I was terrible at every part-time job I had when I was younger. I worked as a bag boy at a Publix, that lasted for about a week. One of the ladies who I bagged groceries for worked at a golf club, and she said, "I might have a job for you." So I worked as a waiter at a golf club that was down the street from where I lived. That lasted for about a month. They had weddings there all the time, and if I had to hear "We Are Family" one more time, I was going to shoot myself. I worked at a movie theater concession stand. That lasted two days.

The longest job I held was as a transporter at the hospital where my dad worked—taking people to do X-rays, bringing the deceased down to the morgue. My first day on the job, I had to do that. When I applied to Juilliard, they asked "What other jobs have you done that qualifies you?" I put the hospital down, because you get to see the extremes of humanity there—life and death. People can get stuck when they're doing movies into focusing on what's probable, but at the hospital you focus on what's possible. It's possible that someone could start laughing when they learn that someone dies. Anything can happen.

In high school, I really fell in love with music in a big way. I had bands with different groups of friends. One of the bands got more and more popular, and that took precedent for me. But when I graduated high school, I was still auditioning at surrounding theaters in Miami, and I even got a couple of commercials. When I got accepted to Juilliard in New York, I had to make the decision to put the band on the backburner and focus on acting. But even to this day, I play music all the time. I occasionally play live, too.

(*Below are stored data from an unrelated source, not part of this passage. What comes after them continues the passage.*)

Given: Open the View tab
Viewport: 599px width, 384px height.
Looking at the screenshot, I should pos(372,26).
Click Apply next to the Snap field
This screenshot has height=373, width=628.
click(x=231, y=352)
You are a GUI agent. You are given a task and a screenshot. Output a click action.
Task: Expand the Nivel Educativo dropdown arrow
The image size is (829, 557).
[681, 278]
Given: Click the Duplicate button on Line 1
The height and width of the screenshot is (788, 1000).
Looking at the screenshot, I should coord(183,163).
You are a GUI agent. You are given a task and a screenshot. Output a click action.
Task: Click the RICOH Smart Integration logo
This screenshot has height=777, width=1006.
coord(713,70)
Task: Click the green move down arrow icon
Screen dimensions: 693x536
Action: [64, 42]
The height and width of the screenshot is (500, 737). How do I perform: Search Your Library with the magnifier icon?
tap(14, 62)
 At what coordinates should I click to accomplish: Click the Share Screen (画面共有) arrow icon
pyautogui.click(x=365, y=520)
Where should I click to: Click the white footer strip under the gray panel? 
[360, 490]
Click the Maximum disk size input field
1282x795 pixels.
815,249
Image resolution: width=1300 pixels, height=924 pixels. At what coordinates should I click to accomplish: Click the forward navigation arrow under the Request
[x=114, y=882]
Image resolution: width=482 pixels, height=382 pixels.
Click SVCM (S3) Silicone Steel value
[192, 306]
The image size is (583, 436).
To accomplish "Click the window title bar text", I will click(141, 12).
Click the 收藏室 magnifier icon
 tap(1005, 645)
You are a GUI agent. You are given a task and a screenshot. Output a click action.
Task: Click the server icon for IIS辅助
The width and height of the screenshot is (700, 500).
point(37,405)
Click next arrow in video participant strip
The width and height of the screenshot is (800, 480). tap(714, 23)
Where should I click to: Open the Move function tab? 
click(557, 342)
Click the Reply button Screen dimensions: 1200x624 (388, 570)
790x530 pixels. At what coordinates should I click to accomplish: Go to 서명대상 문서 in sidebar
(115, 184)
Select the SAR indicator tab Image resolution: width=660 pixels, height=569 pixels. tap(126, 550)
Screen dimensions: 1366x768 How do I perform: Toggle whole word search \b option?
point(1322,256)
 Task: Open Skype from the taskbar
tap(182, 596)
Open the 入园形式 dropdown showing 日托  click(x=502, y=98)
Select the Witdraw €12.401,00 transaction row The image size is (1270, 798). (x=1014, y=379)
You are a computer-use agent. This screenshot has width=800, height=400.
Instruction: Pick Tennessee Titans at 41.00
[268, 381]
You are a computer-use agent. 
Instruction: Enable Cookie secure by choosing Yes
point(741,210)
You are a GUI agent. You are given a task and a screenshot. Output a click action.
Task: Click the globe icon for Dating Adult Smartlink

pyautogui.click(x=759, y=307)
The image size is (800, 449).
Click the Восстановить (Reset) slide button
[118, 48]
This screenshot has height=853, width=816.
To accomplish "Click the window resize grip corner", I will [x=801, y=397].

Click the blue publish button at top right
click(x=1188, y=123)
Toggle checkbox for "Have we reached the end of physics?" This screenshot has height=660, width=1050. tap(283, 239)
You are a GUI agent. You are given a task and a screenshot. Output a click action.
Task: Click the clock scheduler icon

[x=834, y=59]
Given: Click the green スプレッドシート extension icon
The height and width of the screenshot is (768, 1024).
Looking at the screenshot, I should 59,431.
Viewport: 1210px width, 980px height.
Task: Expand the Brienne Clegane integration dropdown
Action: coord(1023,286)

I never had a moment where I stopped to think, What if acting doesn't work out? I couldn't imagine not doing it—finding some outlet for it. If I hadn't been given certain opportunities, I'm sure I would've found some way. I never got to the point where I thought, What if this doesn't work out? Nowadays, it's less about that and more about, Where do I go now that I don't necessarily have the same feeling? I have so much I want to say to the world now. I've had a lot of wonderful opportunities, and now that I have a family, the priorities shift a bit. It's more mysterious now—maybe the trajectory used to feel more certain. I've scaled the mountain, I'm looking over it, and there's many more mountains. It's just about choosing where to go now.